- _Document text_
'''
HTTP vs HTTPS: Why Your Website Security Matters

The Small Letter That Makes a Big Difference

Look at the address bar in your browser right now. See how the URL starts with "https://" rather than "http://"? That extra "s" represents one of the most important security decisions a website owner can make — and one that affects not just security, but SEO, user trust, and whether modern browsers actively try to drive visitors away from your site.

Most people know vaguely that HTTPS is "more secure" than HTTP. Far fewer understand why, what specifically it protects against, and why Google has spent years turning HTTPS into a de facto requirement for anything on the web. This guide covers all of it: what each protocol actually does, the difference between them, what happens when you don't have HTTPS, and how to get it right.

What HTTP Actually Is

HTTP stands for HyperText Transfer Protocol. It's the foundational protocol of the World Wide Web — the set of rules that governs how data is requested and transmitted between web browsers and web servers.

When you type a URL into your browser, your browser sends an HTTP request to the server where the website lives. The server processes that request and sends back an HTTP response containing the page's content. This request-response cycle happens thousands of times per second across the internet, and HTTP is the language both sides use to communicate.

HTTP was designed in the early 1990s for a simpler, more innocent internet. The original purpose was sharing academic documents. Security wasn't a primary design concern — the protocol transmits data in plain text, meaning everything that flows between a browser and server is readable by anyone who can intercept it.

In the early days of the web, when most sites were simply displaying static information and very little personal or financial data was being transmitted online, this was acceptable. As the web evolved into a platform for banking, shopping, healthcare, communication, and every other domain of human activity, it became a serious problem.

What HTTPS Is and How It's Different

HTTPS stands for HyperText Transfer Protocol Secure. It's HTTP with an encryption layer added on top.

That encryption layer is provided by TLS (Transport Layer Security), previously known as SSL (Secure Sockets Layer). You'll still hear people say "SSL certificate" to refer to the certificate that enables HTTPS, even though TLS is the current standard — the terminology has just stuck.
'''
- _Collected material_
'''
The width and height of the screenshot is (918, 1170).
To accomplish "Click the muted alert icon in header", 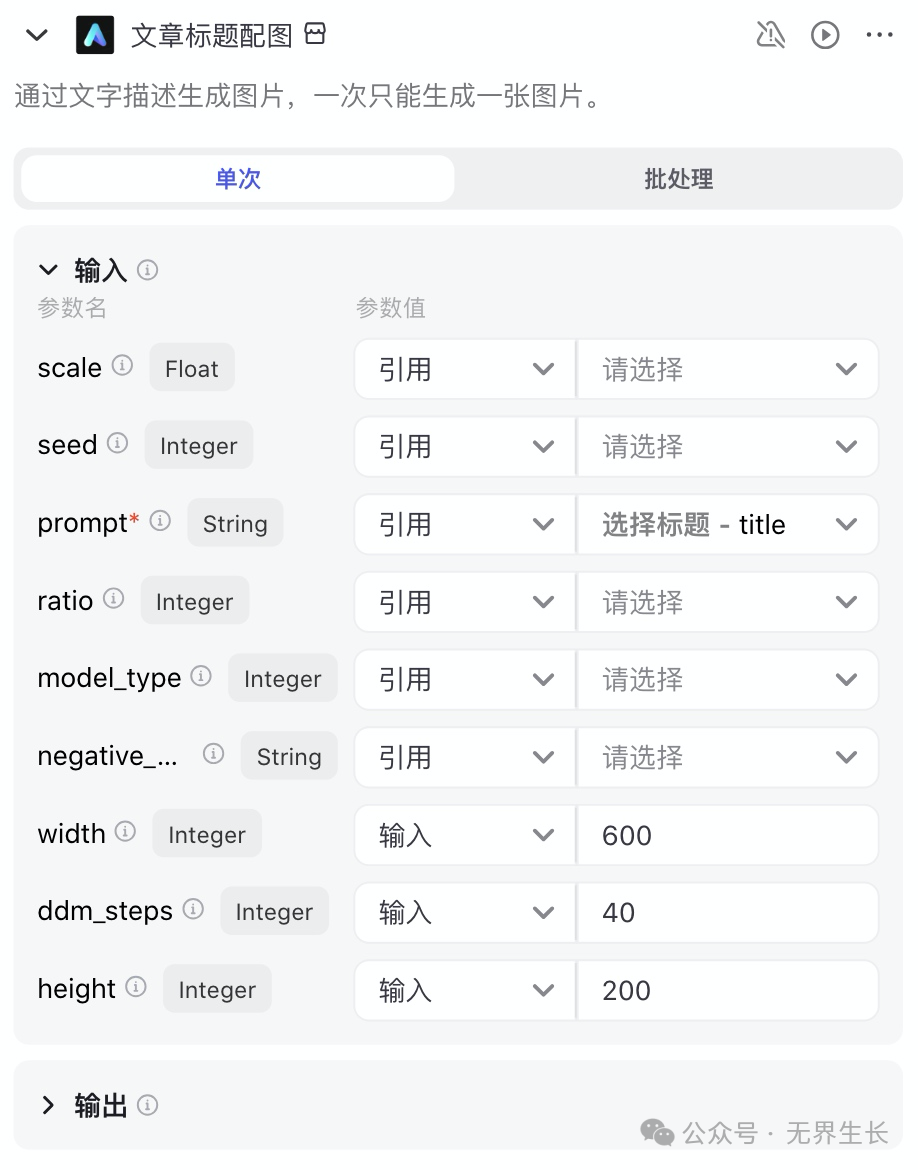I will 771,36.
'''
- _Tasks to carry out_
[a] Translate this sentence from the HTTP vs HTTPS article into Spanish: "The original purpose was sharing academic documents."
[b] Resume the HTTP vs HTTPS article from its last sentence and write the next few paragraphs.

- _Task responses_
[a] El propósito original era compartir documentos académicos.

[b]
The fundamental difference is this: HTTP transmits data as plain text. HTTPS encrypts data before transmitting it. Anyone who intercepts the data stream gets scrambled gibberish instead of readable content.

Let's be specific about what that means in practice.

On an HTTP site, if you fill out a login form and submit your password, that password travels from your browser to the server as readable text. If anyone is monitoring the network traffic between you and the server — on a public WiFi network, for instance, or anywhere along the chain of internet infrastructure the data passes through — they can read your password. Verbatim.

On an HTTPS site, that password is encrypted before it leaves your browser. What travels across the network is an indecipherable encrypted string. Even if someone intercepts it, they can't read it. The server has the cryptographic key needed to decrypt it; no one else does.

How TLS Encryption Actually Works

The encryption process behind HTTPS is worth understanding at a conceptual level, because it's more clever than just "scrambling the data."

When your browser connects to an HTTPS site, the two sides go through what's called a TLS handshake. During this handshake, they accomplish several things:

Authentication. The server presents its TLS certificate — a digital credential issued by a trusted Certificate Authority (CA). This certificate contains the server's public key and a cryptographic signature from the CA confirming: "We have verified that this certificate belongs to who it claims to belong to." Your browser checks this certificate against its built-in list of trusted CAs. If it verifies, you know you're actually talking to the legitimate server, not an impostor.

Key exchange. The browser and server use asymmetric encryption (public/private key cryptography) to securely negotiate a shared session key. The public key can be shared with anyone; data encrypted with it can only be decrypted with the corresponding private key, which the server holds securely.

Session establishment. Once the shared session key is established, both sides switch to symmetric encryption for the actual data transfer — symmetric encryption is computationally faster and more efficient for large amounts of data. This session key is unique to this connection and this session. Even if an attacker records all the traffic, they can't decrypt it without the session key.

The practical result: not only is the data encrypted, but both sides have verified they're talking to who they think they're talking to. Man-in-the-middle attacks — where an attacker positions themselves between browser and server to intercept and potentially modify traffic — are prevented by the authentication step. An attacker can't present a fraudulent certificate that your browser trusts without having compromised a Certificate Authority, which is an extremely high bar.

What HTTPS Protects Against

Understanding the specific threat categories HTTPS defends against helps clarify why it matters for different types of sites and users.

Eavesdropping

The most obvious threat: someone intercepting and reading data in transit. This is trivially easy on unencrypted public WiFi networks — any device on the same network can be configured to capture traffic. HTTPS makes intercepted data unreadable.

Data Tampering

HTTP connections can be modified in transit — an ISP, a network operator, or a man-in-the-middle can inject content into HTTP pages. This has been used to inject ads into web pages, to add malware to downloaded software, and to modify the content of news articles. HTTPS prevents this because any modification to encrypted data produces gibberish when decrypted; tampering is detectable and rejected.

Session Hijacking

When you log into a website, your session is typically tracked by a cookie. On HTTP, this cookie travels in plain text and can be captured by anyone watching the network. With your session cookie, an attacker can impersonate you to the website — taking over your account without knowing your password. HTTPS keeps cookies encrypted in transit.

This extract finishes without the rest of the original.